§ Task description
Reproduce every one of the entries below word for word, omitting the pictures.

[Rows of pointing data]
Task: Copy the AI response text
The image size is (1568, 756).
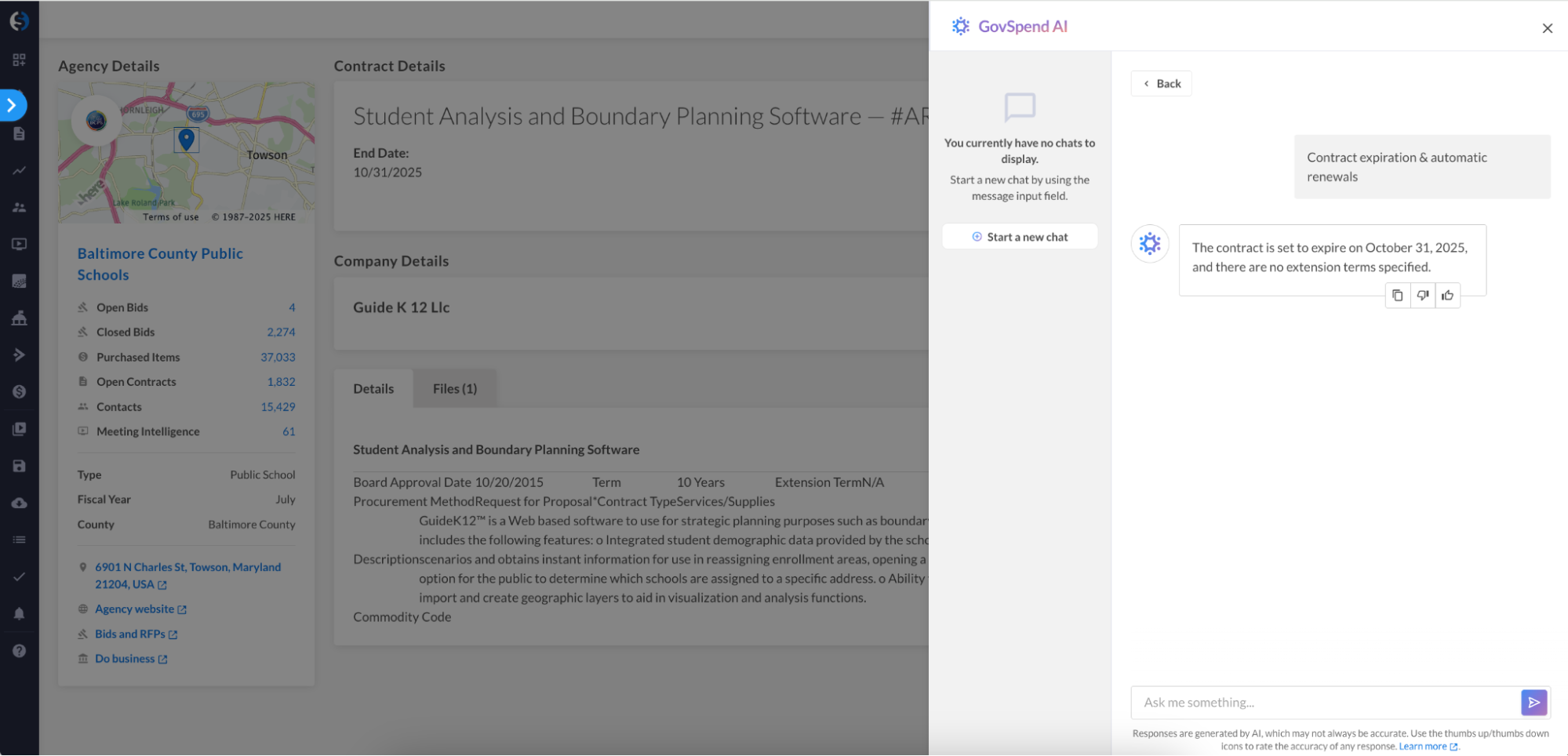Action: pos(1397,296)
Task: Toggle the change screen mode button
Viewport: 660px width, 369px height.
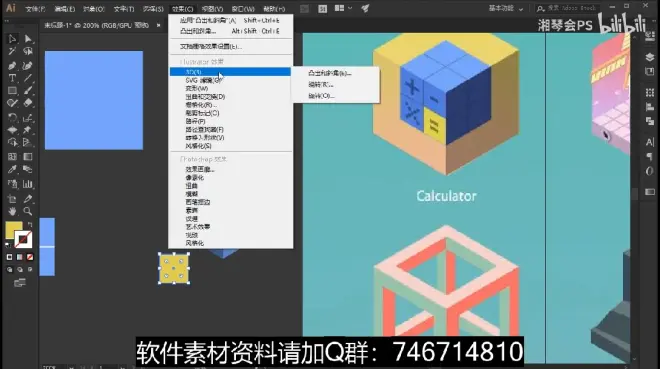Action: (x=20, y=283)
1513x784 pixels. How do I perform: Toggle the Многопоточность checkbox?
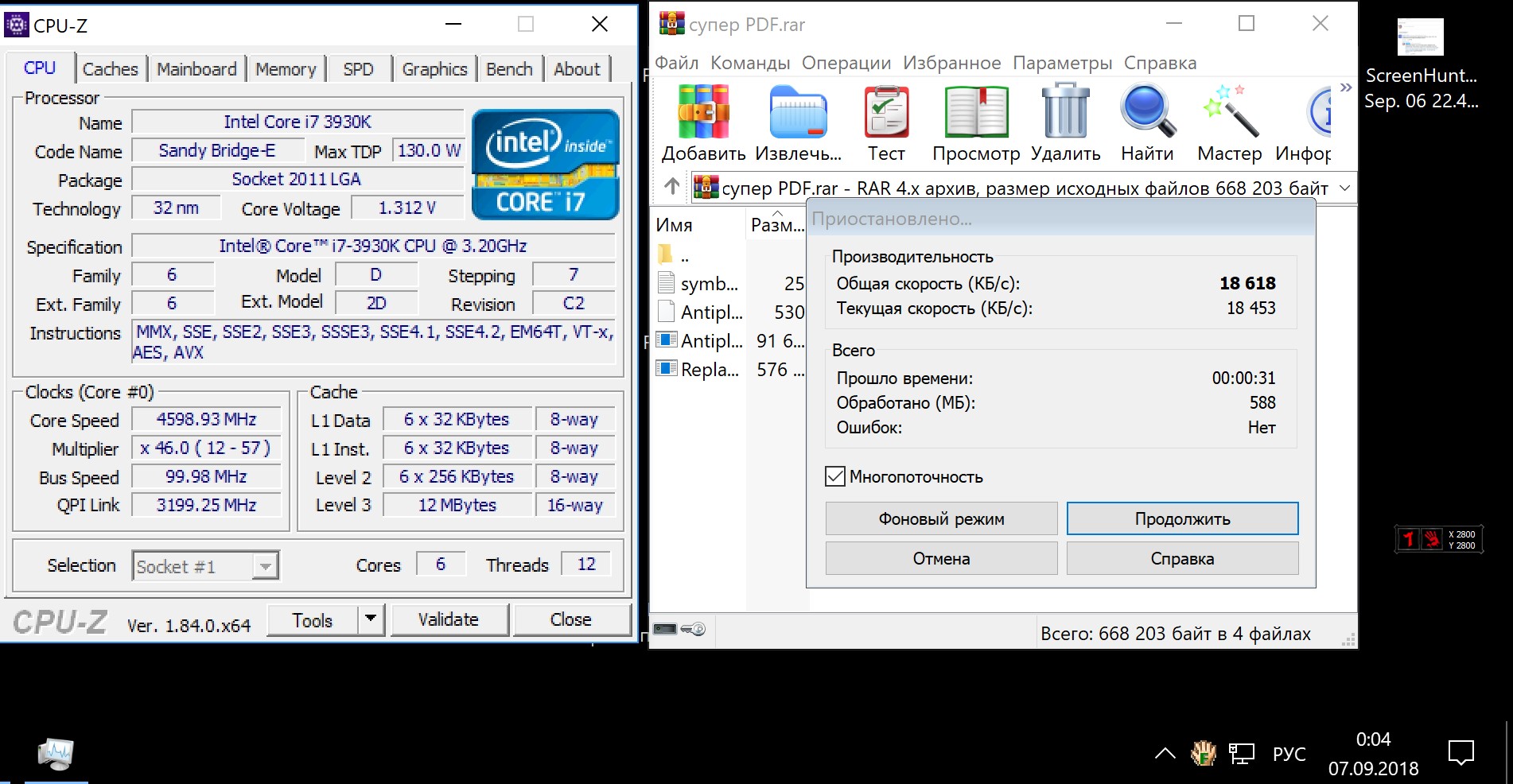pyautogui.click(x=835, y=476)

§ Solution
Task: Copy the AI response text
The image size is (1568, 756).
Action: pos(1397,296)
Task: Toggle the change screen mode button
Viewport: 660px width, 369px height.
Action: (x=20, y=283)
1513x784 pixels. How do I perform: Toggle the Многопоточность checkbox?
pyautogui.click(x=835, y=476)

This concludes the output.